I shared some of my thoughts with them, and they, in turn, suggested ways they felt we could upgrade the level or quality of marriage and family life. One particular thought impressed me very much. In fact, I’ve been thinking about it ever since.

It has often been said that the family is “the basic unit of society.” Strong families usually generate strong communities and a stable society. While family life does contribute a great deal to stable communities, it was suggested that the quality of the marriage greatly influences, and in many cases, determines the quality of family life.

Thus, we have a cycle of (a) the quality of the marriage greatly influences (b) the quality of family life which greatly influences (c) the quality of community life which greatly influences (a) the quality of the married life. And the cycle goes on and on.

It was not suggested that we spend less time trying to promote quality family life in America. The suggestion was merely made that we should spend as much time building and maintaining well-functioning marriages. And by so doing, marriage education and enhancement could become a prominent part of community life in the United States in the next few years.

While in Kansas City I was also interviewed on a mid-day television program. The reporter asked me why I was in Kansas City, and I related the common interest I shared with various people in their city. She asked several other questions, and time began to run out. With less than a minute remaining she asked, “If there were just one thing you could tell married couples to do in order to survive in the 1980s, what would you tell them?”

That was quite a question for live television, and several thoughts came to mind. Then I suggested that married couples today must be willing to change, to be flexible, or simply be willing to grow to survive. People and marriages change as the years go by.
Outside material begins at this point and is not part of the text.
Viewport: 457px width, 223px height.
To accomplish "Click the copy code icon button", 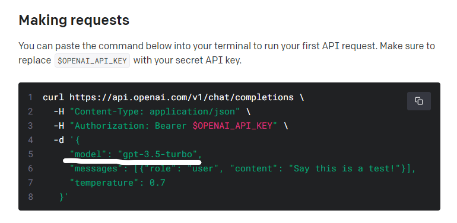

If contemporary married couples could become more sensitive to the changes that occur in themselves, in each other, and consequently in their marriages, I have much hope for the future.

This article concludes my fourth year of writing for the Deseret News. The year 1982 has been a busy but interesting one in our home. And as 1983 begins, Susan and I hope for ourselves, as we hope for you, that marriage will continue to be meaningful in the years ahead. O.S. Marden noted, “There is no medicine like hope, no incentive so great, and no tonic so powerful as expectation of something tomorrow.”

May we all hope for that “something tomorrow” during the new year ahead.